VENTURES AFRICA – South Africa’s Aspen Pharmacare has bought a portfolio of 25 medicines from GlaxoSmithKline in a deal worth $263 million.
Aspen announced today that the deal – originally agreed in August of this year – has now been completed as Australian authorities gave their approval, with the deal finalising at $263 million, according to Reuters.
The portfolio acquired comprises 25 pharmaceutical products, largely analgesic, antibiotics, anti-viral treatments, as well as products dealing with the central nervous system. Highly-reputed brand names involved in the deal include Amoxil, Augmentin, Imigran, Kapanol, Lamactil, Mesasal, Timentin, Valtrex, Zantac and Zofran.
The products included in the deal have earned GlaxoSmithKline considerable revenues, with 2011 year end revenues totalling 127.5 million Australian dollars ($132.7 million); although revenues in the six months to end June 2012 were lower at 47.4 million Australian dollars ($ 49.3 million) as one product came off patent prompting a surge in generic competition, and yearly price cuts were implemented by the Australian government.
While well-established branded products, the products involved in the transaction have not received particular prominence in GlaxoSmithKline’s marketing policy, and Aspen hopes to be able to whip up a following for the products over the coming period.
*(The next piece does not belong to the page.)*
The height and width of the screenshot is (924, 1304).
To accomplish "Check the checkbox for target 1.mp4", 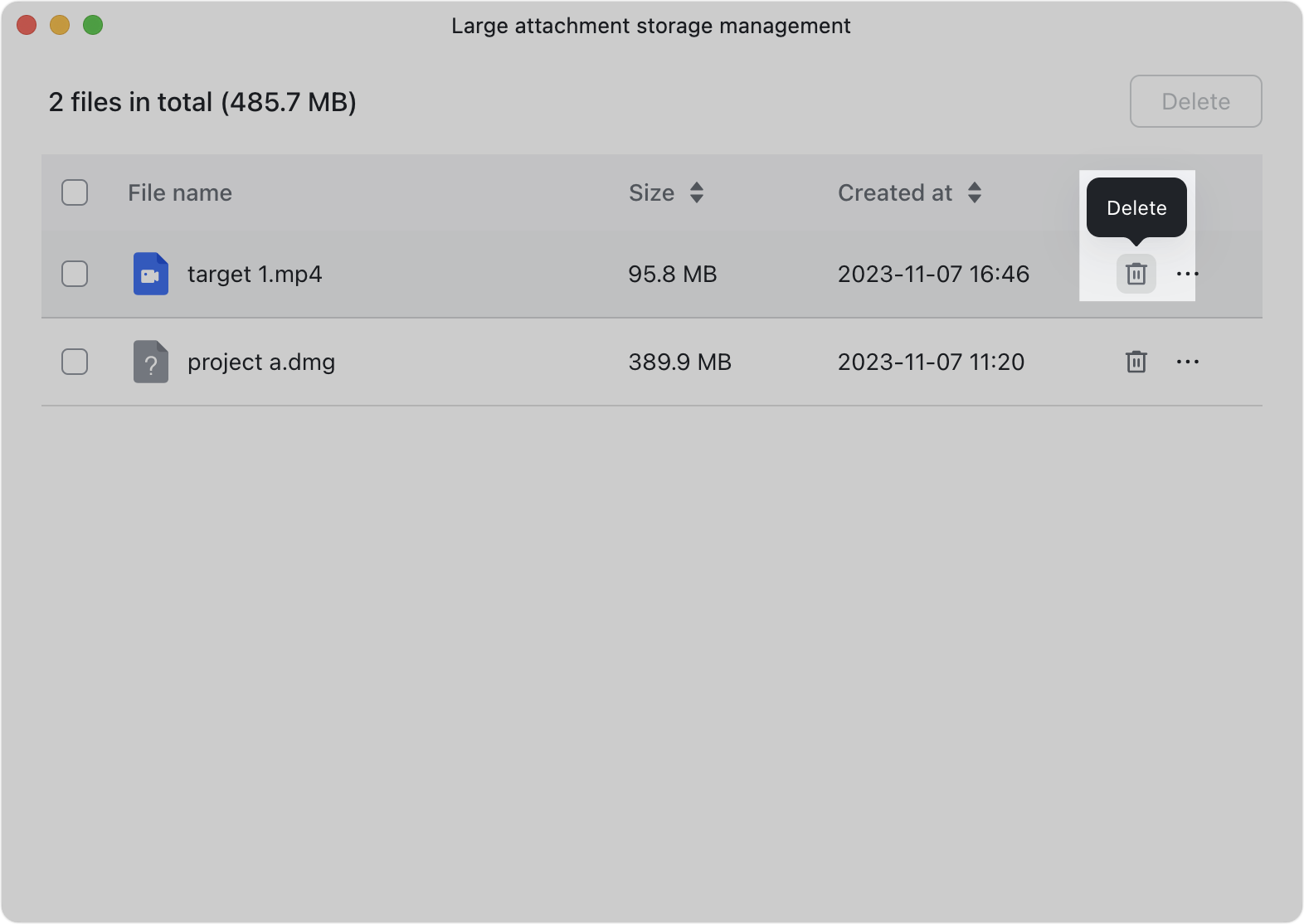I will [74, 274].
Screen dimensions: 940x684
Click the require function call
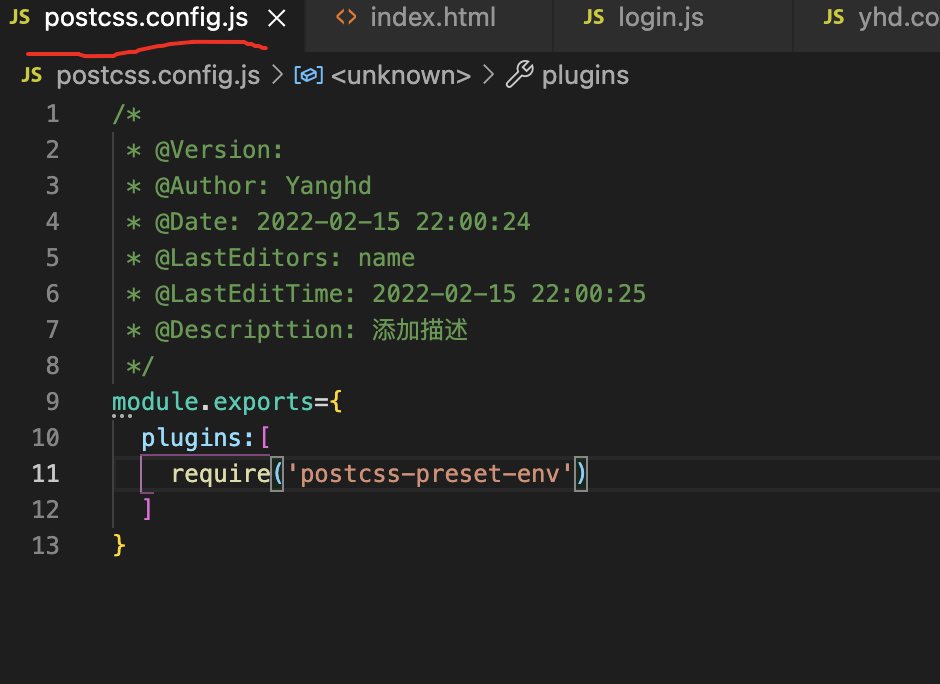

“Aspen is confident that it will be able to leverage its proven ability to reinvigorate older brands and the Products’ considerable brand equity in order to enhance the value of the portfolio,” the company said.
Furthermore, through this latest acquisition Aspen hopes to improve its market position in Australia, with the company stating that the new portfolio will strengthen its reputation as a market-leading pharmaceutical company.
Aspen Pharmacare is the largest publicly-traded drug manufacturer on the Johannesburg Stock Exchange (JSE), and is owned by South Africa billionaire, Stephen Saad who ranked 17th on Forbes’ Top 40 Richest Africans list with a net worth of $975 million.